Mother sighed, and got up t
o pour more tea into her fist-sized cup. There was no money, Thien Bao knew; all of Grandmother’s savings had gone into paying for the watered down food in the markets; for the rice mixed with blackened grit and ashes; for the fish sauce cut with brown colouring, which never tasted right no matter how much lime or sugar Thien Bao added to it.
Mother said, finally, “Money might not matter anymore soon. There’s word at the factories—that Magistrate Viec wants to evacuate.”
Silence; and then Grandmother, in a hushed voice, “They can’t—the rebel fleet is still not in the solar system, is it?”
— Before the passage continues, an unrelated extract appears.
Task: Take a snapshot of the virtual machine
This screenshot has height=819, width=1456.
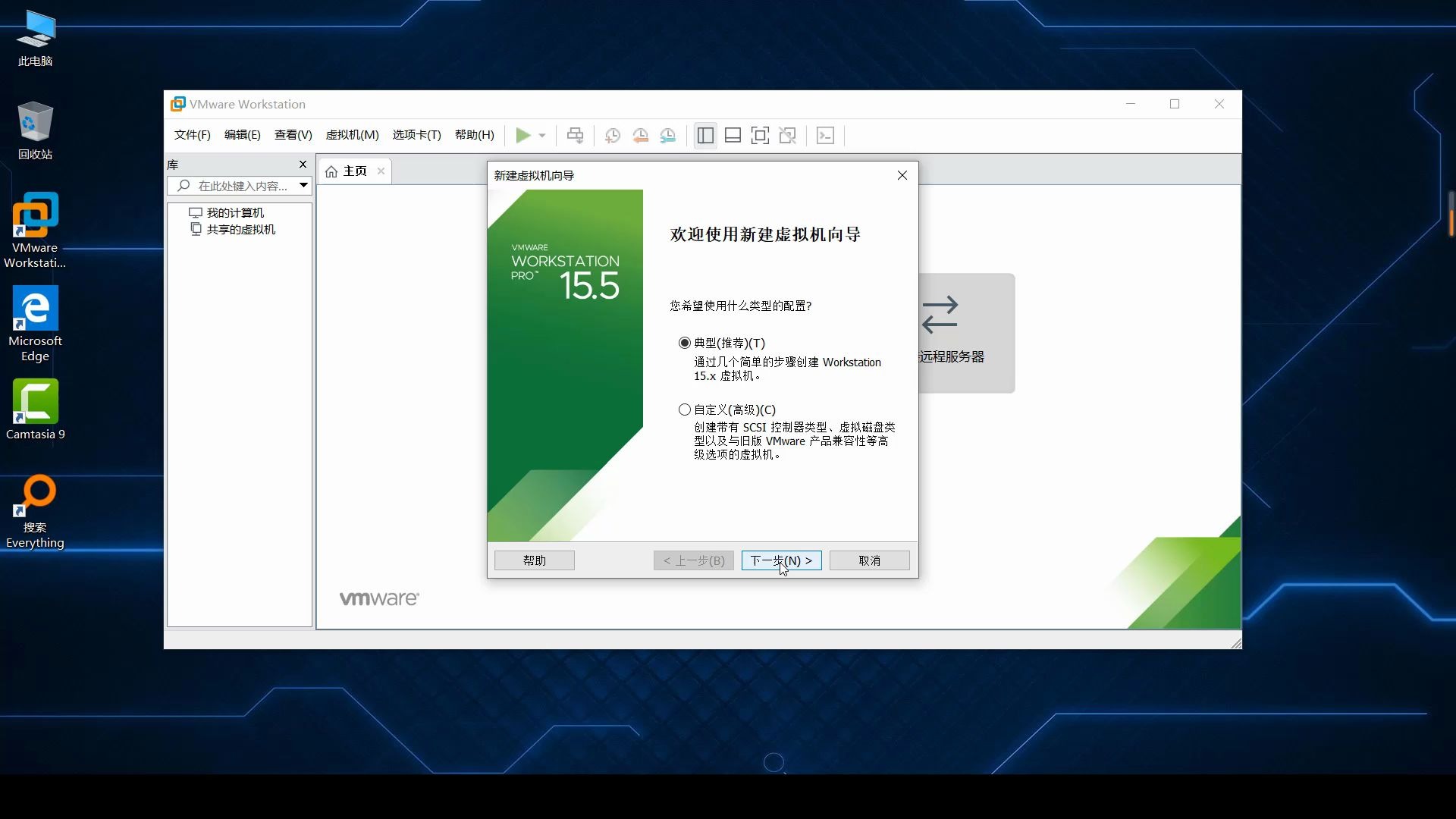Action: (x=612, y=136)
“No,” Second Aunt said. “But it’s getting closer; and they have mindships. If they wanted to hit us, they could send those as advance scouts. Wouldn’t be enough to take the planet, but it would cost us much.”
“The magistrate said the Lily Empress will send her armies next month, after the end of the rainy season.” Mother’s voice was still uncertain.
“Ha,” Second Aunt said. “Maybe she will, maybe she won’t. But even if she did; do you truly believe that will be enough to save us, little sister? The armies are badly run, and overwhelmed as it is.”
Mother said, at last, “All we need is one victory. One message to tell the rebels that their advance stops here, at the Sixth Planet; that to go further into the Empire will cost them dearly. They’re overstretched, too, it wouldn’t take much to make them stop…” Her voice was pleading.
“They might be overstretched,” Second Aunt said, and there was pity in her voice. “And you’re right. Maybe all it would take is a crushing victory; but we don’t have that within our grasp, and you know it.”
There was silence, then, as heavy as the air before the monsoon. Thien Bao turned back to her game; but it all seemed fake now, the units aligned on the artificial landscape, the battles where no one bled, which you could start, again and again, until you succeeded in the assigned mission—where no one ever felt fear like a fist of ice tightening in their guts; or the emptiness of loss, drawing closer with every passing hour.
* * *
In the first days of the war, the mindships were lost; their crews scattered by court decrees, recalled in haste to defend planets that had already fallen; their cradle pods neglected by the alchemists and programmers; their missions assigned irregularly, and then not at all.
One by one, they fell.
Golden Tortoise, trying to evade pursuit by a vast rebel fleet, dove into deep spaces with an aged pilot as his only crew; and never re-emerged.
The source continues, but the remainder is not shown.